Behind the Tech · Jan 2025 · 6 min read · By FontFinder Engineering

Smart Cropping: How FontFinder Isolates the Right Text from Background Noise

A company logo usually contains both a symbol and text. A screenshot might include navigation bars, buttons, and multiple typographic hierarchies. A product photo has decorative elements, photography, and perhaps a dozen fonts competing for attention.

FontFinder's smart cropping step solves a fundamental challenge: finding the text region that the user actually cares about, and cropping to exactly that region.

The Challenge

If we feed a full logo image to our AI model, it has to process the icon, the brand mark, the decorative elements, and the text all at once. The text — the part that contains font information — might occupy only 20% of the image. The rest is noise from the model's perspective.

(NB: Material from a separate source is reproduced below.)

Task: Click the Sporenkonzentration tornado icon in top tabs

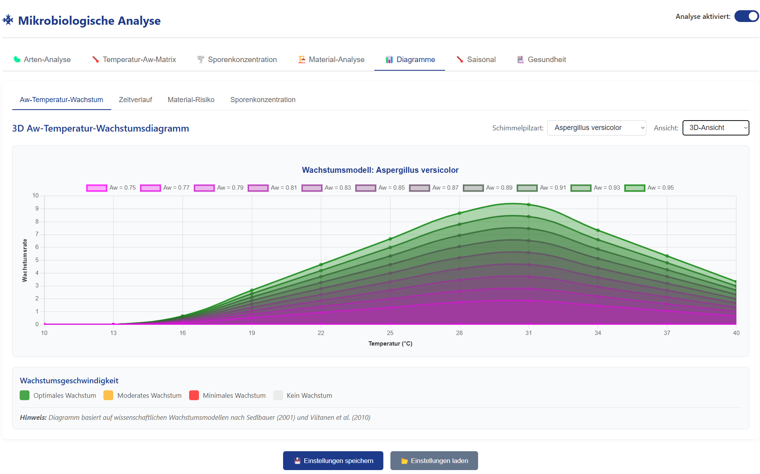Action: (x=201, y=59)
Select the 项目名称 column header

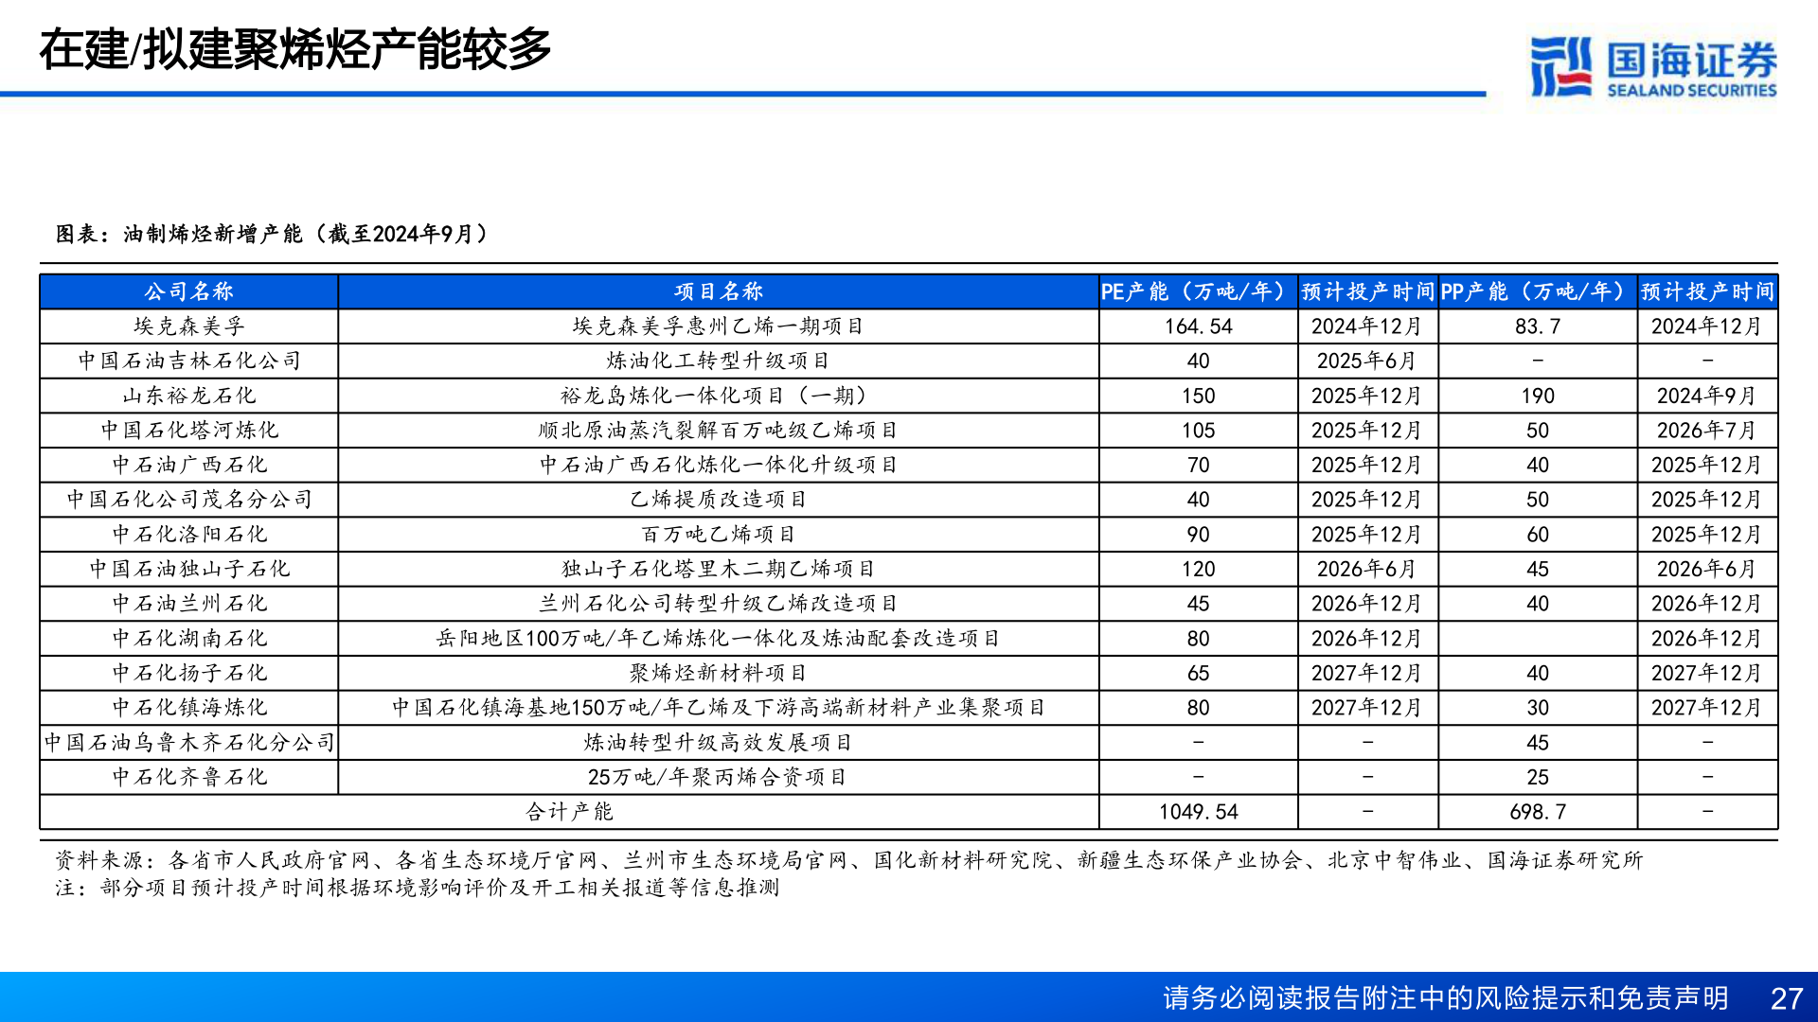[716, 291]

Step 1: Morphological Dilation

Individual characters are separated by small gaps. The letter 'H' consists of two vertical strokes and a crossbar — three distinct components. A word like "FontFinder" has many separate connected components (one per letter, approximately).

We use morphological dilation with a horizontal structuring element to connect nearby components into unified text blobs. The kernel width is tuned to connect characters within the same word while not connecting words from different text lines.

Step 2: Contour Detection

After dilation, we run OpenCV's contour detection to find all connected regions in the binarised image. We filter contours by aspect ratio and area — text blocks have characteristic proportions that distinguish them from icons, decorative elements, and noise artifacts.

Step 3: Bounding Box Selection

From the filtered contours, we compute bounding boxes and score them based on:

Area — larger text regions are preferred
Aspect ratio — text is typically wider than tall
Edge density — text has high edge density (many character strokes)
Position — central regions are preferred over edge regions

Step 4: Padding and Letterboxing

After cropping to the text bounding box, we add a small padding margin (10% of each dimension) to ensure no character strokes are cut off. Then we resize to our model's input dimensions (224×224) using letterbox scaling — adding white borders rather than distorting the aspect ratio.

Manual Override: The Crop Tool

Automatic cropping works for most images, but some logos and designs are complex enough to fool our algorithm. That's why FontFinder also gives users a manual crop tool — draw a box around exactly the text you want identified, and that region goes directly to the model, bypassing the automatic cropping entirely.